This essay will challenge the belief that large entrenched vendors are monopolistic and have erected such moats that it is near impossible for startups to create meaningful and differentiated AI based consumer and enterprise products. There are still growing niche markets and use cases that startups can dominate as the Googles and Microsofts of the world can’t be everywhere at once. The question that this paper will seek to answer is how should these startups think about the evolution of their product as to foster business growth and sustainability. With that in mind, I will focus on how startups should construct their product strategies in light of the fact that the best AI powered businesses must rely on data. I will consequently argue that a startup’s ability to create AI enriched software product stems from the value of their data, which can come from one of two sources: either from the customers they serve (who willingly agree to share it), or from the public domain (i.e. users or software partners that are willing to distribute it).

The data is public, but your access may not always be

Artificial Intelligence, a machine’s ability to act as a human would, has often been classified into two categories by researchers over the last sixty years. As Andreesen Horowitz elucidates in their Introduction to AI[5], the first category, dubbed “Classical”, originated around 60 years following the 1956 Research Project on AI. During that time frame, scientists have attempted to use logical rules to mimic intelligence. For instance, they would represent the world in data structures, and apply logic rules to deduce something from the data set. This framework is often called “symbolic AI” as robots are essentially given symbol representations of rules for them to deduce the correct course of action. An example of a symbolic system would be a “if then” statement.

In contrast, the “Modern” definition of AI touts that once a data set is orchestrated, a set of machine learning techniques can be applied to that data in order to solve different classes of problems. The idea then is to “use a set of techniques like logistic regression, decision trees, Gaussian Naïve Bayes, random forest, k-nearest neighbors, deep learning” so that eventually a program is trained to predict actions from new, incoming data sets as they are fed into the engine.[6] Some have argued that AI and Machine Learning are different: while Machine Learning enables programs to predict the future, AI programs machines to make decisions.[7] That being said, many AI techniques stem from machine learning, so the two are nonetheless intertwined. For instance, the concept of neural nets – an AI concept whereby interconnected group of computer programs act as “nodes”, much as your neurons are interconnected and layered in your brain – is based on the fundamentals of machine learning. As ML is based on training models, neural nets’ prerequisite is to train the triggers of specific computer node neural pathways. In laymen’s term, ML stems from feeding a black box data points, letting the program in the black box identify patterns and unique identifiers, and from there, coming out with decisions.[8]

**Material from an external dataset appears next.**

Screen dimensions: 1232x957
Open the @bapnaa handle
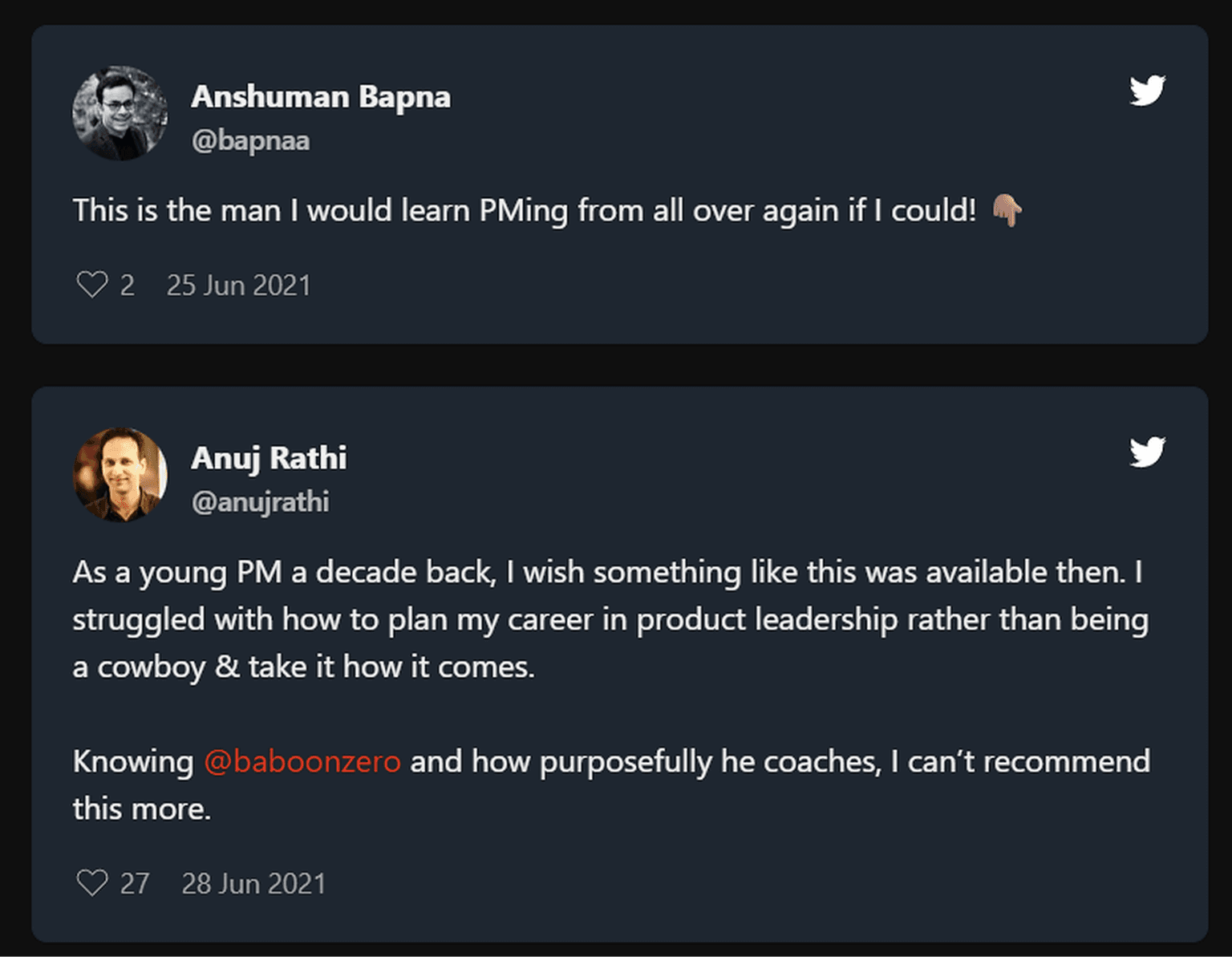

In both the “Classical” and “Modern” definitions, data is at the root of algorithms, which is at the root of AI. As Image 1 below illustrates, the value of Machine Learning stems from the algorithms applied onto the raw data. Thirty-four startups were purchased in 2017[9] because these nimble companies have created unique methods to processing data and applying machine learning techniques to create new digital products. Microsoft, Google, and AWS may provide some ML APIs, but these startups have specific use cases that these large vendors don’t have the breadth to tackle all at once. So to assume they will monopolize the AI space doesn’t do justice to the use cases and verticals startups can address.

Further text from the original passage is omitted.